Dès que le ministère se fût réuni, il se rendit chez le président de la république pour tenir conseil. C’était la première fois que j’approchais celui-ci. Je ne l’avais aperçu que de loin lors de la Constituante. Il nous reçut poliment. Nous ne pouvions en attendre davantage, car Dufaure avait agi vivement contre lui, et parlé presque outrageusement de sa candidature, il n’y avait pas plus de six mois, et j’avais voté ostensiblement, ainsi que Lanjuinais, pour son compétiteur.

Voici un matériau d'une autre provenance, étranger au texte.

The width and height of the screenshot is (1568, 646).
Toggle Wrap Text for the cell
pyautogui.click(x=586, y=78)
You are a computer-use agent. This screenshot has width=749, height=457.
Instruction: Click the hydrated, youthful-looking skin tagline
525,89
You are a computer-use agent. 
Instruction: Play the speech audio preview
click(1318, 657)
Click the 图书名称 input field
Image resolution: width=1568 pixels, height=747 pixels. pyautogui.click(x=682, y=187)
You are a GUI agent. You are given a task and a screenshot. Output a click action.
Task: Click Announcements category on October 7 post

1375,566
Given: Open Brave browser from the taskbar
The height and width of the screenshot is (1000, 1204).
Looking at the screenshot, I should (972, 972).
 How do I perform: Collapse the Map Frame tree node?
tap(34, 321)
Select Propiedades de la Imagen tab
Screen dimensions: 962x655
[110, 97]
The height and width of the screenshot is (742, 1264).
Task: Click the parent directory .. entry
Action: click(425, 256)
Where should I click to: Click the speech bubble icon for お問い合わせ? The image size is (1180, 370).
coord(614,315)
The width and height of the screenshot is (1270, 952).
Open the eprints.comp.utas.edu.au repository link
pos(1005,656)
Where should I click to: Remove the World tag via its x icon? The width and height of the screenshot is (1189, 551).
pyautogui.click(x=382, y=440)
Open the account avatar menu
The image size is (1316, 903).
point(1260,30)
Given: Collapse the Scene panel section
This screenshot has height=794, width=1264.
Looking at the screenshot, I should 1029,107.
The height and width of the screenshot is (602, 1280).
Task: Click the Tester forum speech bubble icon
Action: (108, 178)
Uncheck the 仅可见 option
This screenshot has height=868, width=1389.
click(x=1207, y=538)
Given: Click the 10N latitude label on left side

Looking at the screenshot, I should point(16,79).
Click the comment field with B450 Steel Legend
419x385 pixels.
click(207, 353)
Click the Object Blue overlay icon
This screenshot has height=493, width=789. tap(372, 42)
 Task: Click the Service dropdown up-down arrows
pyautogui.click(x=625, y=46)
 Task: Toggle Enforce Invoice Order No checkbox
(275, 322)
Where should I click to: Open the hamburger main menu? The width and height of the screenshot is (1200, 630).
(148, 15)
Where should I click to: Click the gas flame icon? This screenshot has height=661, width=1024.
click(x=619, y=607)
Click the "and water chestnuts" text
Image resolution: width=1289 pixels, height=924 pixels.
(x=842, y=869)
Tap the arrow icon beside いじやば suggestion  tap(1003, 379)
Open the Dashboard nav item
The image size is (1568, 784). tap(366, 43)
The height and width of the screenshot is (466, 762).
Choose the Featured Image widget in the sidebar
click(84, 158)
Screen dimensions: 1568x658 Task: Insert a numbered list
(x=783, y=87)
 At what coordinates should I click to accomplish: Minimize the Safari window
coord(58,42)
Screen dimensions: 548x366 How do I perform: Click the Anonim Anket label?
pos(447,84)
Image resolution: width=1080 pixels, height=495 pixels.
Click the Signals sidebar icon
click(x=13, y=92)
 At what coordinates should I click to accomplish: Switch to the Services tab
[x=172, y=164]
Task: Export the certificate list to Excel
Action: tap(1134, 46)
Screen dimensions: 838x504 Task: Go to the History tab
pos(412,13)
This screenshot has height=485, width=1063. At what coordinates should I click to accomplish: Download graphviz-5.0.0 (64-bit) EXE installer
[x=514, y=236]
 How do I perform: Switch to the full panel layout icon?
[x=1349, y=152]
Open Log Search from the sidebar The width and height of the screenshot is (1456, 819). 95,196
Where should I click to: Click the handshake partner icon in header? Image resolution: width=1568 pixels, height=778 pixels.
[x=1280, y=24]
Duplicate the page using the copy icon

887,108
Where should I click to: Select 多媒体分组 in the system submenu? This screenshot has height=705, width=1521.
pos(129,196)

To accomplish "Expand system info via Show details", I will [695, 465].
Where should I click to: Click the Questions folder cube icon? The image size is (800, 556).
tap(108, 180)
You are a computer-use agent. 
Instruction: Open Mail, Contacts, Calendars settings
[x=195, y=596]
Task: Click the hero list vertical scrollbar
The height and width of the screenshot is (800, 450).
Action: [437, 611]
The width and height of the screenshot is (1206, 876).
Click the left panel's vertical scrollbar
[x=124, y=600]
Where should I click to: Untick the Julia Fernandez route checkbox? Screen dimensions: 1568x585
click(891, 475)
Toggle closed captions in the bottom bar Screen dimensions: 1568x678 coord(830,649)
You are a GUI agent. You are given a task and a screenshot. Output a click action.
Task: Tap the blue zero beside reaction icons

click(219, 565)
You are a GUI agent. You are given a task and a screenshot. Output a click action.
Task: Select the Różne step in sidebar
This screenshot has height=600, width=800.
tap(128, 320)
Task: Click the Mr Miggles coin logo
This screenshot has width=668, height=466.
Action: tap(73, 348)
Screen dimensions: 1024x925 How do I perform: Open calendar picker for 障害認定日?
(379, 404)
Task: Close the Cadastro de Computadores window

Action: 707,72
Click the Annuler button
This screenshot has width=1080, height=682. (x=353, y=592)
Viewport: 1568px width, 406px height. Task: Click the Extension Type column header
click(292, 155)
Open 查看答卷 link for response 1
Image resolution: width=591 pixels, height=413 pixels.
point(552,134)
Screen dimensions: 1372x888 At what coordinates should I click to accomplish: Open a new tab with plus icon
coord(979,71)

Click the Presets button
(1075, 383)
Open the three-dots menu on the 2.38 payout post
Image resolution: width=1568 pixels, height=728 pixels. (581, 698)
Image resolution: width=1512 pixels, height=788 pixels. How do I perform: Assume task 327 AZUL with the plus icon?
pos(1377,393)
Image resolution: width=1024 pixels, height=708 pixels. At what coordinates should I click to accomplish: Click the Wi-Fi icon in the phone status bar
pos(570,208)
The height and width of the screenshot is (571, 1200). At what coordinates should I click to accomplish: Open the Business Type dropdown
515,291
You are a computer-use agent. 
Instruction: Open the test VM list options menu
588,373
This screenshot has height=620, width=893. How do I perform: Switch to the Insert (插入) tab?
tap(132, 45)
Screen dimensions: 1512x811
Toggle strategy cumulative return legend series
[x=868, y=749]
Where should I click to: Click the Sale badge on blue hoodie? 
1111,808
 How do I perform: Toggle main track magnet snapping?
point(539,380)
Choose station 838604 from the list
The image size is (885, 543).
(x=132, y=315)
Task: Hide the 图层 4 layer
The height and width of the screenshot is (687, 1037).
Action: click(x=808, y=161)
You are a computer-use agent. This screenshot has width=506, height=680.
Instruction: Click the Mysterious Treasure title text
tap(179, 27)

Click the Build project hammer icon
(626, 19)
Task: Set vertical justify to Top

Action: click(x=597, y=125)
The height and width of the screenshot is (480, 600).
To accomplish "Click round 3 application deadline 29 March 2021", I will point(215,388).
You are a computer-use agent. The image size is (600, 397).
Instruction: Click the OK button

Louis Napoléon a joué un si grand rôle dans le reste de cette histoire, qu’il me semble mériter un portrait à part, au milieu de cette foule de contemporains dont je me borne à esquisser les traits. Je crois avoir été de tous ses ministres, et peut-être de tous les hommes qui n’ont pas voulu prendre part à sa conspiration contre la république, celui qui s’est le plus avancé dans ses bonnes grâces, qui l’a vu de plus près et a pu le mieux juger.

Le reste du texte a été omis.